**Task prompt**
When a line in the material contains the word "label", copy it.
=== Extracted information ===
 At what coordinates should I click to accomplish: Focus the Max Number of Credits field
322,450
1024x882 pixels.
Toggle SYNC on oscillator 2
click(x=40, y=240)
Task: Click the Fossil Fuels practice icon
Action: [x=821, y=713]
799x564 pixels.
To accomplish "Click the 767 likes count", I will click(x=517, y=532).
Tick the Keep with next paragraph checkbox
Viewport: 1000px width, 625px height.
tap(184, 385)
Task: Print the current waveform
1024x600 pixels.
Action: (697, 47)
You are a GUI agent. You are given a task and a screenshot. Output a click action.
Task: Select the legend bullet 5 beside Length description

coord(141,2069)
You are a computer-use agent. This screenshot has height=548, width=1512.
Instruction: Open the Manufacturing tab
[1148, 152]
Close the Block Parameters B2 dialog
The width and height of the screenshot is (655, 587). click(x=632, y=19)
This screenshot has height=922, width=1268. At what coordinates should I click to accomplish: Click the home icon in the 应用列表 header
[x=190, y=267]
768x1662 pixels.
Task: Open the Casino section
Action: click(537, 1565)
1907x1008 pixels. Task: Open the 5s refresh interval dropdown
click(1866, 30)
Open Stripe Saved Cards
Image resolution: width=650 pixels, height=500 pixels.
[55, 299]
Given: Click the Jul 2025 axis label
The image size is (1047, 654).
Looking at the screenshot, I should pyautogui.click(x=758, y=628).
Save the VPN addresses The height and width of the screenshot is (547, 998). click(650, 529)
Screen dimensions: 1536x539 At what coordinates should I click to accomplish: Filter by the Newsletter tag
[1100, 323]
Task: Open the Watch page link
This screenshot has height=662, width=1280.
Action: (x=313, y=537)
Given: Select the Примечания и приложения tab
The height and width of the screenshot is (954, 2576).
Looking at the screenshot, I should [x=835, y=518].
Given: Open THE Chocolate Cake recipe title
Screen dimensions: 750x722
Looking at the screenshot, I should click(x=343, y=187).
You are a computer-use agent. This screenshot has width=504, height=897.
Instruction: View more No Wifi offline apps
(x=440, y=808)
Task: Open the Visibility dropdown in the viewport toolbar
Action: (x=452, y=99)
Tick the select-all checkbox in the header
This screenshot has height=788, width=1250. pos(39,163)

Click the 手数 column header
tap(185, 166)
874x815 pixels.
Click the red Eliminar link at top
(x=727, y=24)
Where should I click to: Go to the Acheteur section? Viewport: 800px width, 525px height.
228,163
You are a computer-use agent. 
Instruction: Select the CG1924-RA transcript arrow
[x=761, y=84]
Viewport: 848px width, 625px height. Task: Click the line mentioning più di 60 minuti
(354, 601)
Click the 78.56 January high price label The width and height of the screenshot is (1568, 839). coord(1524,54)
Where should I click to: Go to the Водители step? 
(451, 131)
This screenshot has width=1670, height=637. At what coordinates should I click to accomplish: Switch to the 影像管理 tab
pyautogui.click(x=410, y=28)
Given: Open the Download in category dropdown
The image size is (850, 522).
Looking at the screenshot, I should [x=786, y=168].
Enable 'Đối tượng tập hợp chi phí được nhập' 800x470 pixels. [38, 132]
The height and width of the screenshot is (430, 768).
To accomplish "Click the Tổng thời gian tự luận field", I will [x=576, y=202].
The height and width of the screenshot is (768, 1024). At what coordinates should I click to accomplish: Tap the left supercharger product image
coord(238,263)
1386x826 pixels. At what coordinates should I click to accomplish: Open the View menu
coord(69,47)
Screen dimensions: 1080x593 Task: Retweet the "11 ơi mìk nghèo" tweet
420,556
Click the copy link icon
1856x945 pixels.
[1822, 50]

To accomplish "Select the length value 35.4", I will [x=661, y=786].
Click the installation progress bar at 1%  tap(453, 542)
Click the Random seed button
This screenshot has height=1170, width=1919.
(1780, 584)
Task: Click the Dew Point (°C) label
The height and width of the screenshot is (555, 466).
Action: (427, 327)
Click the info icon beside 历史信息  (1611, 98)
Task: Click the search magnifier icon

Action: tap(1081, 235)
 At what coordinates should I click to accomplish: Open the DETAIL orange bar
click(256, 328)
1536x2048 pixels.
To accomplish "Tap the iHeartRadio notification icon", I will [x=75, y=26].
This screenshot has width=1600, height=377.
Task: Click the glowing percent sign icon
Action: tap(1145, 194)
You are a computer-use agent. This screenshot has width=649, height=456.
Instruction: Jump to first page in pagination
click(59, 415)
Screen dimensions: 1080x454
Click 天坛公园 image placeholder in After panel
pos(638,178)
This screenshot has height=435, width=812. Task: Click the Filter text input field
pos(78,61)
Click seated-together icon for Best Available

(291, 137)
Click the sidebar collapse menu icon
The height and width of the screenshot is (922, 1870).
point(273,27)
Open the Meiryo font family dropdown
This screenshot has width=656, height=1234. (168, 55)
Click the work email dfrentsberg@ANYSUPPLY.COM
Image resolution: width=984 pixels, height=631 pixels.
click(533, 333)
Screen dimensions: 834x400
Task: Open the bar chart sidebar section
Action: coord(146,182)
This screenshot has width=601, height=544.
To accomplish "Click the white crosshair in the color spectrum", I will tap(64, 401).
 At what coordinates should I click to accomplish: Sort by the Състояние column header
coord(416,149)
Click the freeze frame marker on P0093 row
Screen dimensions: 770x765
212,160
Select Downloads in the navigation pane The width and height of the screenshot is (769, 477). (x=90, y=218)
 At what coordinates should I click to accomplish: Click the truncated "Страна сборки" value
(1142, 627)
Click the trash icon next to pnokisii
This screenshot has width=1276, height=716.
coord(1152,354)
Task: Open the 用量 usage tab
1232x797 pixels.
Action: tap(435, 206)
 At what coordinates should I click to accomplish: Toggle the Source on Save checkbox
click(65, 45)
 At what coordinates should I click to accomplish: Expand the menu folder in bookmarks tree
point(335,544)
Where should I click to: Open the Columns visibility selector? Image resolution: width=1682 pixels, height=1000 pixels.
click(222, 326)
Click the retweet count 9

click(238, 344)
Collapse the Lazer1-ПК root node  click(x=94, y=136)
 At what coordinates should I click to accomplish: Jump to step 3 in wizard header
===
**Response for this exercise**
Given: Click the Jul 2025 axis label
Click the 78.56 January high price label The width and height of the screenshot is (1568, 839). coord(1524,54)
Task: Click the Dew Point (°C) label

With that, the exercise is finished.